Green beans are one of the more prolific crops in the summer garden. Thankfully, there are several ways that you can preserve them for later use, such as pressure canning, water bath canning them (pickling) as dilly beans, or drying them as leather britches, as we discussed in a previous post. Freezing them is another option for quickly preserving them. In this post we’ll cover how to properly freeze green beans.
Unfortunately, it’s not as easy as tossing them in the freezer. There are a few steps you need to take first.
Here’s what you’ll need to freeze green beans.
- Green Beans
- 1 Large Pot (for boiling)
- 1 Large Bowl, Pot, or a Clean Sink (for Shocking)
- Freezer Safe Containers or Bags
- Clean Kitchen Towels
- *Optional: Cookie Sheets or Baking Trays that Fit in Your Freezer
Preparing Your Green Beans
The first step is to wash and go through your green bean harvest. Trim off the stems, remove or trim any bad spots, string them if necessary, and cut them to your desired size.
Before freezing green beans and most other vegetables, it’s important to blanch them. While washing and cutting your green beans, you’ll want to set a large pot of water on to boil. You’ll also want to fill a large pot, bowl, or clean sink with ice water.
Why Blanch Green Beans?
Blanching is the process of briefly boiling vegetables and then dunking them in ice water before freezing them. This essential step stops enzyme action in your green beans and other vegetables. Without blanching, enzyme action will cause a loss of flavor, color, texture, and nutrients while your vegetables are frozen.
How to Blanch Green Beans
To blanch your green beans, bring water to a full rolling boil and boil them for 3 minutes. The National Center for Home Food Preservation recommends this time, and you can find times for blanching other vegetables at that site.

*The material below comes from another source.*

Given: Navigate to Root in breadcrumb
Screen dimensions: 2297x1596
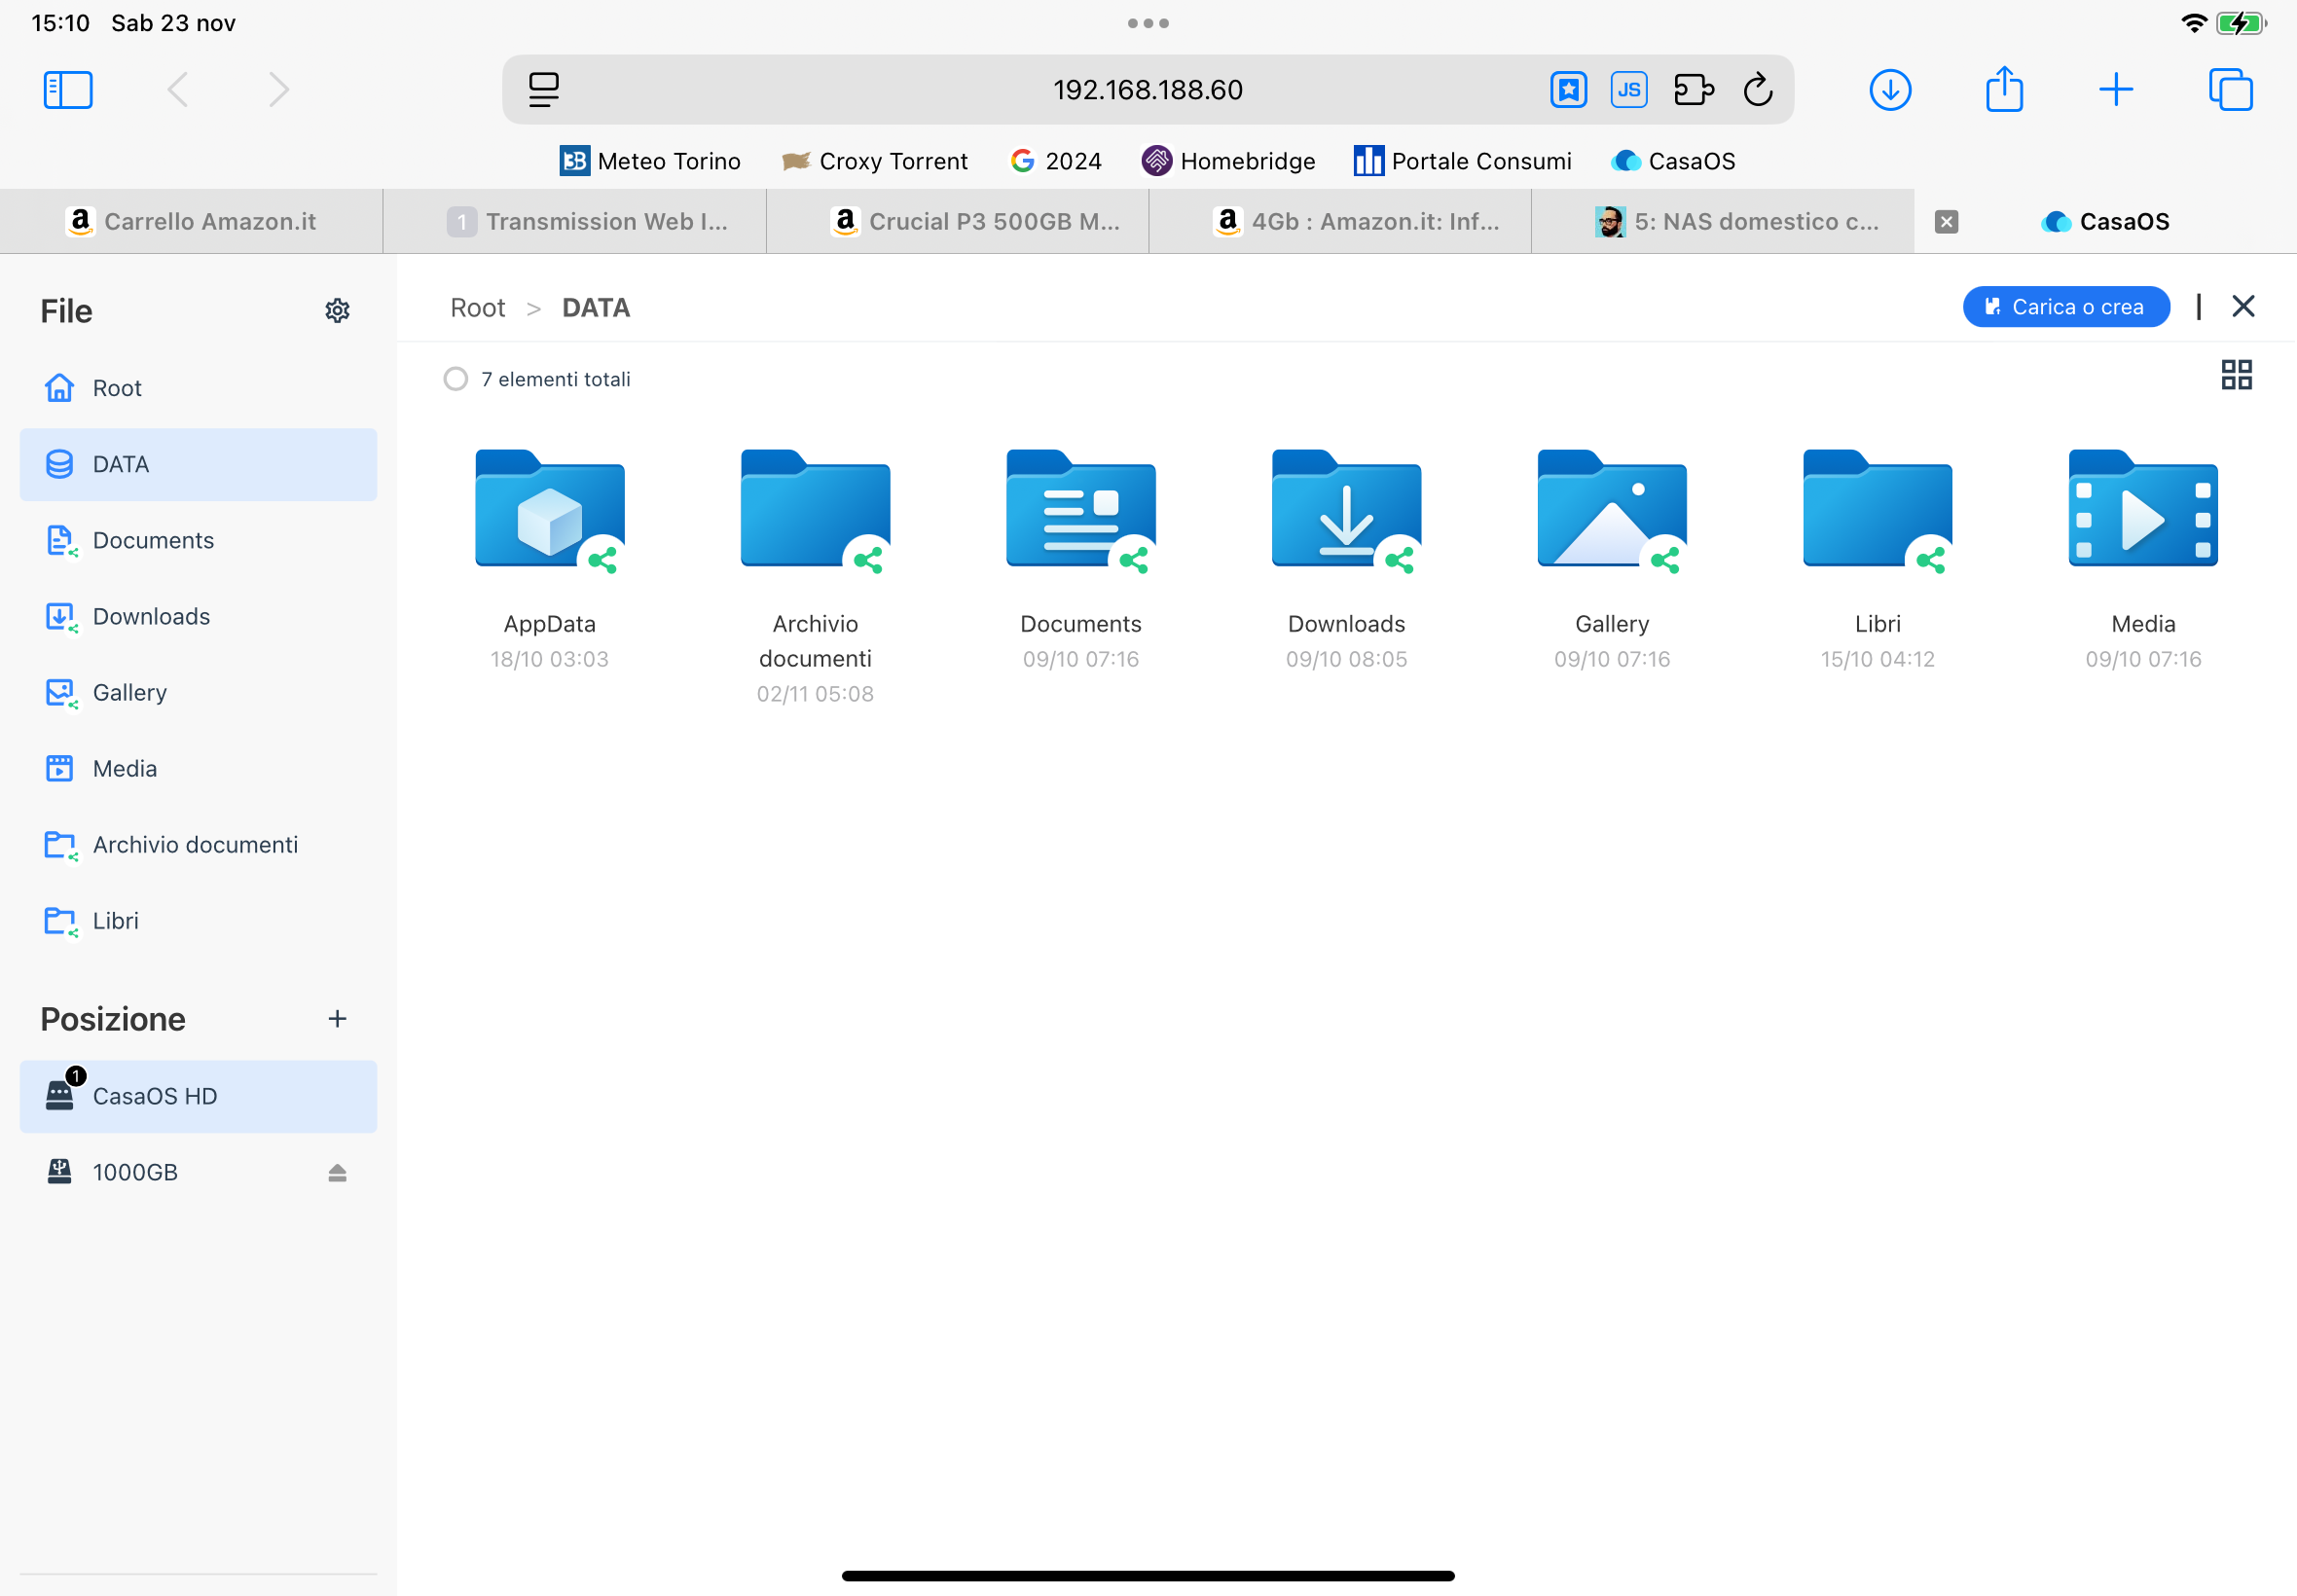Looking at the screenshot, I should tap(477, 308).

After 3 minutes, remove your beans from the boiling water and immediately place them in your ice water bath to stop the cooking. They should be a nice bright green at this time.
Once your beans are cool, you can scoop them out of the ice water with your hands or a strainer. Lay your green beans in a single layer on clean kitchen towels to remove any excess moisture.
How to Freeze Green Beans
After you’ve let your beans dry for a couple of minutes, it’s time to freeze them. There are two ways to do this. You may decide to pack them as is into containers or bags and pop them in the freezer.

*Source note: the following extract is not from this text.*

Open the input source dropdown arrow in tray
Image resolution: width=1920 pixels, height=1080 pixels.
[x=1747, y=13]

I prefer to complete an additional step. Here’s where the cookie sheets come in. I lay my green beans out in a single layer on a cookie sheet and set the cookie sheet in the freezer.
When the beans are completely frozen, I remove the cookie sheets from the freezer and pack the beans into bags or containers. I find that pre-freezing them in a single layer prevents them from freezing together, making it easy to grab however many I want from a package to toss into a meal.
Freezing green beans is a quick and simple process that will allow you to enjoy your homegrown produce all winter! I love using my frozen green beans to make comforting winter meals like Shepard’s pie, garlic tofu stir fry, and minestrone. Follow these simple steps and have green beans on hand for your recipes.